In dem Übereinkommen zur Beseitigung jeder Form von Diskriminierung der Frau wird in der Präambel, unter Hinweis darauf, dass die Diskriminierung der Frau die Grundsätze der Gleichberechtigung und der Achtung der Menschenwürde verletzt, die Frauen daran hindert, unter den gleichen Voraussetzungen wie Männer am politischen, sozialen, wirtschaftlichen und kulturellen Leben ihres Landes teilzunehmen,[…] und der Frau die volle Entfaltung ihrer Fähigkeiten im Dienste ihres Landes und der Menschheit erschwert,8 jegliche Diskriminierung der Frau aufgrund Ihres Geschlechts untersagt. In den folgenden 30 Artikeln wird die Diskriminierung der Frau definiert und eine Agenda angeboten, um die Diskriminierung auf nationaler Ebene zu beenden.9 Von 189 UN-Mitgliedern wurde das Übereinkommen anerkannt. Auch die Arabischen Republik Syrien willigte am 28.März 2003 in den Kontrakt ein, allerdings unter folgendem Vorbehalt: Syrien ist breit das Übereinkommen anzuerkennen, mit Ausnahme der Artikel 2, Artikel 9 Abs. 2, Arikel.15 Abs. 4, Artikel 16 Abs.1, c, d, f, g, Abs. 2 und Artikel 29 Abs. 1.10 Bei genauerer Betrachtung erscheinen manche dieser Artikel allerdings zentral für die Verwirklichung, der in der Präambel des CEDAW festgehaltenen Ziele.
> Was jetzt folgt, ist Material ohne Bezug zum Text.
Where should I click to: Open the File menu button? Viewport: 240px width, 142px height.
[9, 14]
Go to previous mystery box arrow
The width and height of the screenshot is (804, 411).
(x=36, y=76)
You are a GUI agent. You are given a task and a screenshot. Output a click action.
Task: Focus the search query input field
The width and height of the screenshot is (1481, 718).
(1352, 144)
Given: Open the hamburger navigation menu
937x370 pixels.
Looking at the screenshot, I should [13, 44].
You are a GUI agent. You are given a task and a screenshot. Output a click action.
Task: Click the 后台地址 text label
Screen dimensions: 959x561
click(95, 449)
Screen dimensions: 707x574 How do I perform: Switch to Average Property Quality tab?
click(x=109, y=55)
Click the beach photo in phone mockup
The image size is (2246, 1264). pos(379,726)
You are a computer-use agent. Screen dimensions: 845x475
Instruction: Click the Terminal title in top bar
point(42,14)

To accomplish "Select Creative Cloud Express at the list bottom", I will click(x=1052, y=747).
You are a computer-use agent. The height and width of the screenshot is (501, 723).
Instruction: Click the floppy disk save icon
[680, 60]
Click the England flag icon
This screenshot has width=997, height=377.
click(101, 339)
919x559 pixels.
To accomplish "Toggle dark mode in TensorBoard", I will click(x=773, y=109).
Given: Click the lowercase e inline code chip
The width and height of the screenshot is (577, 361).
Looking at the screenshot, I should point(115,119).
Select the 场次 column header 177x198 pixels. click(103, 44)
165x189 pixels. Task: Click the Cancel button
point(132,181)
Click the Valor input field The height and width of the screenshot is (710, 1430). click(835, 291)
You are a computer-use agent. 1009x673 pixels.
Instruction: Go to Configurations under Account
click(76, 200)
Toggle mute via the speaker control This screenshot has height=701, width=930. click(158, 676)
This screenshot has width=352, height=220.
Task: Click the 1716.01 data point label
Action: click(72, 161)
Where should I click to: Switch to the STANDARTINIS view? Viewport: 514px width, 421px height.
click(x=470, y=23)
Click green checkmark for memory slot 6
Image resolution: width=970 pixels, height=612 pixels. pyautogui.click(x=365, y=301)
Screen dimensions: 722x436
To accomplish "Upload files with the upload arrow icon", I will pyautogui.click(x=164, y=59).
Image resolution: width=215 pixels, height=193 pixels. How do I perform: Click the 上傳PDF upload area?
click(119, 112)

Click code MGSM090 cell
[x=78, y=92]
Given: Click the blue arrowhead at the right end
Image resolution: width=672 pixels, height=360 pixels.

Ohne die betreffenden Artikel, kann man erhebliche Zweifel an dem lokalen, emanzipatorischen Nutzen der Konvention hegen. So soll der ausgesetzte Artikel 2 etwa die Gleichberechtigung der Geschlechter in der Verfassung garantieren, die Diskriminierung der Frau gesetzlich verbieten sowie alle Gesetzte und Strafrechtlichen Verordnungen verbieten, die eine Diskriminierung der weiblichen Bevölkerung nach sich ziehen.11 Ebenfalls nicht zur Anwendung kommt Artikel 15 Abs.4. Dieser gewährt beiden Geschlechtern dasselbe Recht auf Freizügigkeit und die freie Wahl des Aufenthaltsortes sowie des Wohnsitzes. Artikel 16 Abs.1 soll gleiche Rechte und Pflichten der Ehepartner in Ehe und Scheidung garantieren, sowie ein gleiches Recht auf die Wahl des Familiennamens, eines Berufs und einer Beschäftigung sichern,12 kommt aber ebenfalls nicht zur Anwendung. Ohne die genannten Bestimmungen verwässert der Kerninhalt des Abkommens immens. Es fällt schwer, von einem „Übereinkommen zur Beseitigung jeder Form von Diskriminierung der Frau“ zu sprechen.

2.2 Der Istzustand 2011

Von einer Beseitigung jeder Form von Diskriminierung der Frau ist die Arabische Republik Syrien im Jahre 2011 allerdings noch weit entfernt. Vorherrschende Strukturen zeichnen ein Bild des Patriarchats. Nach den Aussagen der Menschenrechtsaktivistin Suheir Atassi fehle die Säkularisation. Anders als vom Bashar al-Asad-Regime behauptet, wäre bereits vor der Revolution eine Verschiebung der Gesetze in eine Richtung zu beobachten gewesen, die die persönliche Freiheit von Frauen untergräbt, anstatt diese an die Freizügigkeit der Männer anzupassen. Des Weiteren verweist sie auf die missliche Situation von Frauen auf der Flucht oder in den Gefängnissen des Landes. Aufgrund ihrer niedrigen sozialen Stellung bezeichnet sie diese Frauen als zukünftige Opfer.13 Nicht zuletzt wird dieser Zustand durch den anhaltenden Einfluss der Religion auf die Rechtsprechung gefördert. In Syrien gilt eine moderne säkulare Rechtsprechung. Davon losgelöst, und dem jeweiligen religiösen Einfluss unterworfen, ist allerdings das Personenstandsrecht. Dieses beinhaltet Ehe, Scheidung, Sorgerecht, Vormundschaft, Abstammung, Erbe und Vermächtnis.14

Nach einer Statistischen Erhebung der CIA im Jahre 2019, verteilt sich die Konfessionszugehörigkeit in Syrien auf eine Mehrheit von 87% Muslime, Tendenz steigend, da religiöse Minderheiten aus Angst vor dem Krieg und Verfolgung eher dazu neigen, das Land zu verlassen. Ethnisch kategorisiert, beherbergt Syrien in etwa 50% arabische, 15% alawitische, 10% kurdische, 10% levantinische und 15% andere Bevölkerung.15 Dies ist deshalb von zentraler Bedeutung, da es in der Arabischen Republik Syrien verschiedene Verwaltungsbereiche gibt, die von verschiedenen Gruppen kontrolliert werden. Das beeinflusst auch die Rechtsprechung.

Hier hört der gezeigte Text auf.